**Given records:**

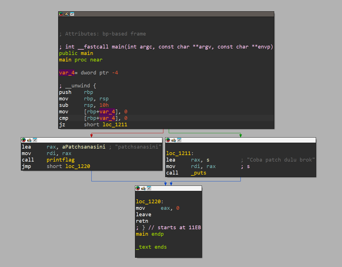Click loc_1211 operand in the jz instruction
This screenshot has height=267, width=342.
115,124
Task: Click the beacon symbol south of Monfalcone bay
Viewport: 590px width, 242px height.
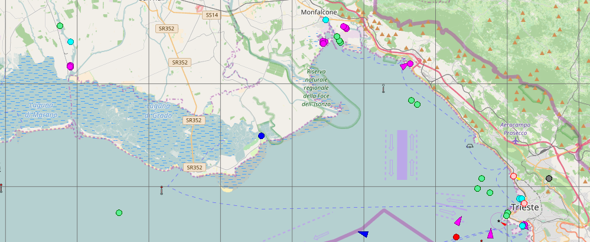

**Instructions for the task:**
Write out again, exactly, each line from the one with "Task: Click the" to the end of the entries. No pictures go in.

**Answer area:**
Task: Click the beacon symbol south of Monfalcone bay
Viewport: 590px width, 242px height.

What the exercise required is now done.